Packing Tips for Globetrotters. You can pack everything in your car while traveling in Europe, but as a kayak angler who wants to fly to another continent you are usually standing pretty helpless in front of your empty suitcase. What do I have to take with me and do I stay below the maximum weight of my luggage? Here are a few of my very personal tips that I learned during my recent trips to Panama, the US and Canada!
– Because I prepare myself quite carefully for air travel, I create a packing list months before I travel. You can use and edit the packing list over and over again and it also helps to ensure that you do not forget important things.
– I start packing long before the trip and regularly check the weight. So I can act in time, if it is foreseeable that the suitcase is too heavy. Tackle boxes with jigheads can become very heavy very quickly and sometimes it makes more sense to take only the bare essentials and stock up on the destination. Hard- and softbaits are for example in the US much cheaper than ours in Europe.
– I use travel rods, which can be transported in the suitcase. Depending on the airline, transporting a rod tube as sports baggage costs between 100 and 150 euros, and in 2 out of 3 trips, the rod tube did not arrive at the destination airport and was delivered one or two days later. Very annoying, because you want to start kayak fishing right away the next day. In some cases, rods or rod rings were destroyed in the rod tube during transport.
So either invest in travel rods and pack this very carefully in the suitcase (wrapped in clothes) or buy locally a few cheap rods and give them away after the trip to a few local kids who are very happy about it.
My travel rods: Gamakatsu Akilas, Westin W3 Boat, Spro Salty Beast Jig Spin and for the really big fish the Sportex Magnus Travel Boat 50lbs.
If you want to take a rod tube with you, you can think twice about taking your own paddle. I bought a 2 meters long paddle bag and stowed two paddles and the rod tube in this bag. Can easily be taken as sports baggage. Attention: in most cases the rod tube will be opened and the staff at the airport will pull out the rods. So do not put too many rods in the tube, so that the staff can not damage them during packaging.
– Reels must be packed in the suitcase and not in your carry-on luggage. It may happen that reels in carry-on luggage are rejected during the safety check. I always turn the cranks off the reels and pack everything in smaller bags.
– I always try to take my own life jacket and water shoes with me. These need a lot of space in the suitcase, but small parts can be stowed very well in the pockets of the life jacket.
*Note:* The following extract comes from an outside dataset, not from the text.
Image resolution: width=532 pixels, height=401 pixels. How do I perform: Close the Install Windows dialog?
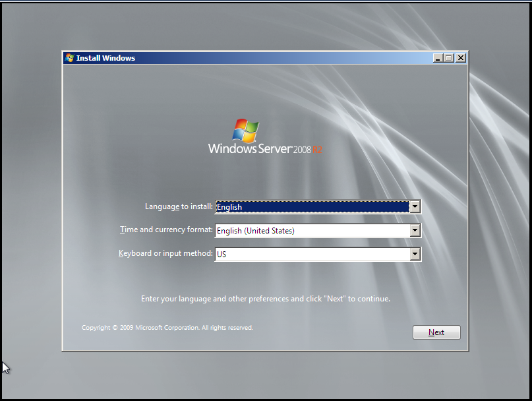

– For small parts such as hooks, snaps and swivels, there are numerous small boxes in the fishing shop. Transport pliers, knives and scissors in your suitcase and not in carry-on luggage. I always prepped my leaders at home before I travel and pack them in a leader pocket.
– I always carry my SLR camera and the GoPros with accessories in my carry-on luggage. Transport batteries in your carry-on luggage, not in a suitcase! And always remember to bring enough SD memory cards.
– Instead of a notebook, I take a tablet. A notebook usually weighs almost 3 kg, which is very much with a carry-on luggage weight limit of 8 kg. There are several variants of USB adapters for a tablet, so that you can easily connect a card reader to view photos from the SLR or GoPro.
What else is in the suitcase or carry-on luggage?
Reasonable clothes to protect against the sun or to protect from the cold. Polarized glasses in a glasses case, GoPro camera mounts, power adapters, chargers and cables. Very important: mosquito spray, sunscreen and a small first aid bag with plaster and enough tablets against seasickness.
And always remember that you often have more luggage on your return flight than on your outbound flight. A little shopping tour in the Bass Pro Shop and you are already above the weight limit of your luggage. I do not know how often I had to repack things or pay for excess baggage at the airport.
The biggest problem, of course, is to stuff a fishing kayak into the plane. Not possible or even necessary, there are many lodges today, such as the Fishermen’s Paradise in Florida or Los Buzos in Panama, which specialize in kayak fishing and have fully equipped kayaks on site!